Лакей уже вырос. Как каменное изваянье стоит он, держа наготове листок, исписанный Полем. Здесь есть ужин из пяти блюд и блюда a la carte, есть русская водка с закуской, есть шведский поднос a la fourchette и блины в неурочное время.
– Я вам скажу, – наклоняется к севшему комендант, полковник Авдеев: этот Поль не имеет себе конкурентов. Возьмите навагу, – простая, грубая рыба на зимнее время. Навага, когда вам дают ее дома, непременно попахивает чем-то, я бы сказал рыбожабристым, даже просасывать ее у головы и под жаброй противно; ковырнешь, где мясисто, и отодвинешь. А у Поля не то. У Поля, я доложу вам, навага затмит молодую стерлядку. Он мочит ее в молоке, отжимает, окутывает сухарем на сметане, жарит не на плите, а каким-то секретным манером – планшетка на переплете, и все это крутится вокруг очага, минуты две – и готово. Такую навагу, когда вам ее с лимончиком, головка в папиросной бумаге кудряшками, не то что скушать, поцеловать не откажешься. Аромат – уах! – мягкость, нежность, – бывало в Славянском Базаре, в Москве, не ел подобной форели!
Официант в продолжение речи как каменное изваянье. И заказывают, посоветовавшись, два человека, военный и штатский, русскую водку с закуской, заливное, тетерьку и пуддинг.
Штатский с крахмальной салфеткой, заткнутой за воротник, маленький, юркий, с томно-восточными глазками, ласков: он ожидает подряда. Военный, честный вояка, с усами, стоячими, как у пумы, отрыжки не прячет, салфетки не развернул, провансаль ножом подбирает. Он охотник поговорить за хорошею выпивкой:
– У меня этих самых катарров никогда никаких. Французская кухня – так давайте французскую. А нет, могу и по-нашему, по-военному, из походного вместе с солдатом. И доложу вам, походные щи имеют особенное преимущество, если хлебать их с воображеньем. В котел вы опустите ложку и не знаете, что выйдет, тут и эдакая из требухи желтая пипочка, помидор, боб, кусок солонины, капустная шейка не проваренная, твердоватая, и много всякой приправы. Я солдат, как детей, баловал. Всякий раз из котла похлебаю, а они "радьстараться вашблагородие", жулики. Чувствуют! Да, тарелка не то, что котел. Тут вам фантазии нет, все на донышке. Кха!
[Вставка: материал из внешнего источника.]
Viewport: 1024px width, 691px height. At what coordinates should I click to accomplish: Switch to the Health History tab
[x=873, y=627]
И, откашлявшись, комендант закусил рюмку водки маслиной, проколотой вилкой.
– Однакоже, – начал сосед, сощуря томно-восточные глазки. Он был расстроен упорством кулинарных сюжетов: – однакож чревоугодие в известное время дает себя знать, как, например, ожиреньем. И по отношению к дамскому полу объедаться имеет свой минус, если верить научным писателям. Мужчина неполный, как говорят у вас по-русски, поджаристый, дольше всех сохраняет примененье способности.
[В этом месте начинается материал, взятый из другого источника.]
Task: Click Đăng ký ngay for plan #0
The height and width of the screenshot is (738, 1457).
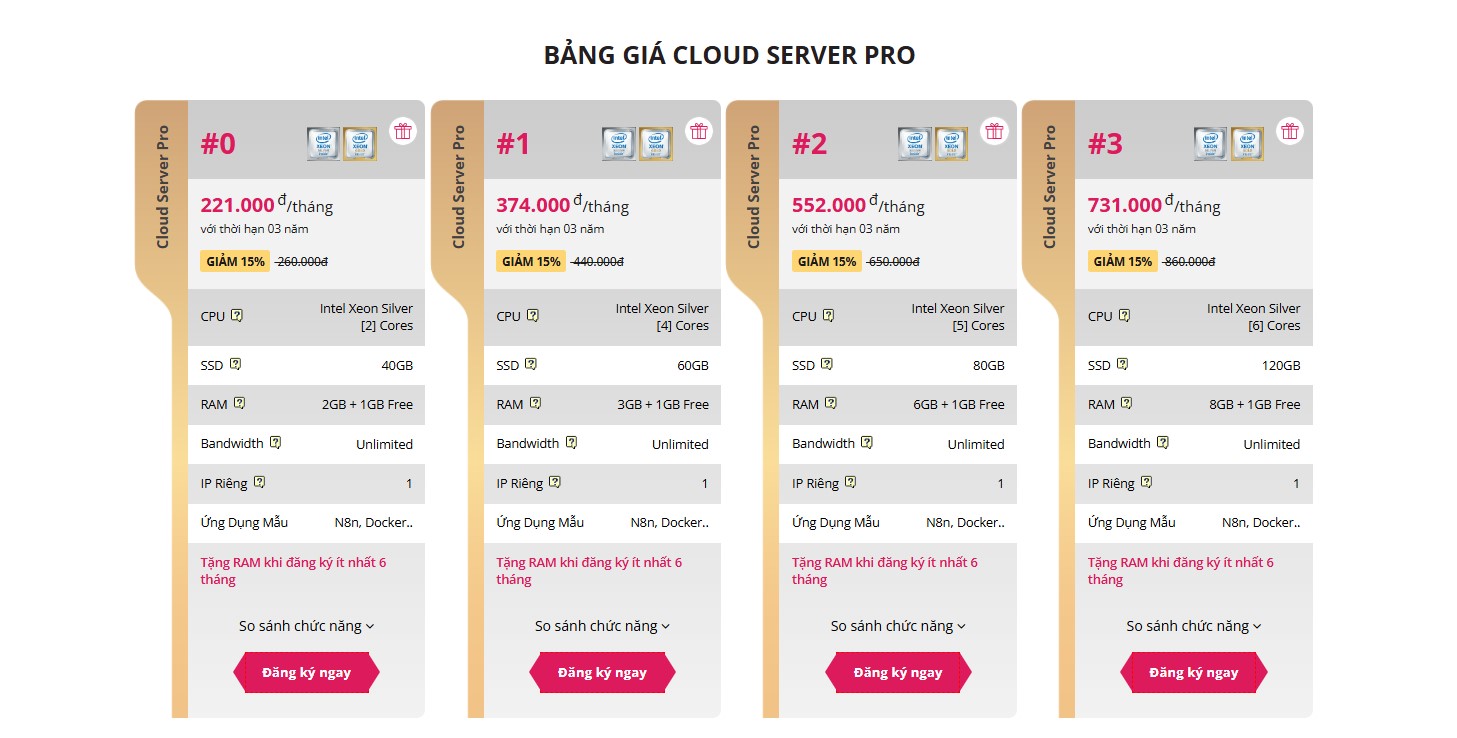Action: coord(306,672)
Официант, отогнув калачом с переброшенной белой салфеткой левую руку, нес закрытое блюдо. Говор шел, как шум прибоя, от столиков, пронзаемый острыми всплесками цитры. Дамский румынский оркестр восседал на эстраде, смуглыми пальцами гуляя по цитрам. Все в казакинах, с разрезными нагрудниками, в черных в обтяжку рейтузах, в сапогах с позументом и в фуражке на дамской прическе.
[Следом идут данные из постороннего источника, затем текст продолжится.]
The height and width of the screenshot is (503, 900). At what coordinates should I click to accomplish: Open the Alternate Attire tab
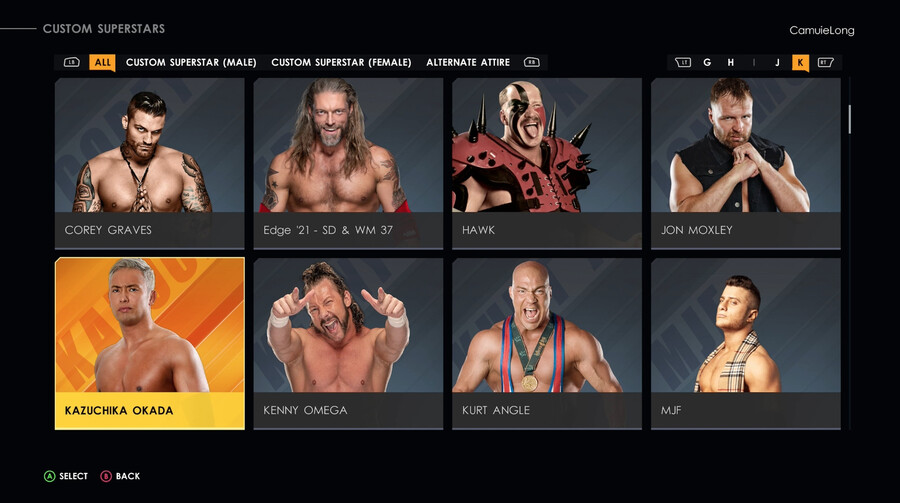pos(468,62)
Официант приподнял крышку блюда, и ноздри втянули нежно-горький запах тетерьки. В фарфоровой вазочке поданы брусника в меду, соус из тертых каштанов и нежинский мелкий огурчик.
– Кто там, братец, у вас в колончатой комнате? – осведомился полковник: – двери заперты, а подается.
– Их превосходительство, генерал Шкуро кутят с компанией бакинских приезжих.
– А! Шкуро! Мы, пожалуй, поев, перейдем с вами пить в эту комнату, Каспарьянц. Что вы скажете?
Тон был начальственный, и армянин улыбнулся томно-восточными глазками, предвидя затраты.
В колончатой комнате некогда губернатор принимал атамана. Меж зеркалами в простенке, окруженный гирляндами штукатурных гроздей и листьев, висел во весь рост портрет Николая Второго. Подоконники были из отполированной яшмы. Позолоченные ножки и ручки у стильных диванов и кресел, гобеленом обитых, блестели сквозь дым от сигары.
Шкуро, партизан, с отрядом головорезов Кисловодск защищавший и недавно произведенный, сидел меж бакинскими дамами. У одной нежно-розовый цвет щеки, похожей на персик, оттенялся красивою черною родинкой. Черные брови, над переносицей слившись, делали даму похожей на персиянку. Она говорила с акцентом, сверкая брильянтами в розовых ушках... Другая, жена англичанина с нобелевских промыслов, белокурые косы коронкой на голове заложивши, молчала; ей непонятна была быстрая русская речь. Изредка знатная дама, опрошенная соседом, рот разжимала и с различными интонациями провозглашала:
– Oh! Oh! Oh!
То выше, то ниже.
И вскрик этот юркий гвардеец, на ухо даме соседней, называл "трубным гласом".
Сам англичанин, невысокого роста и толстый, трубкой дымил, не шевеля и мизинцем. Справа, слева, спереди, сзади именитые гости наперебой поднимали шипучие тосты.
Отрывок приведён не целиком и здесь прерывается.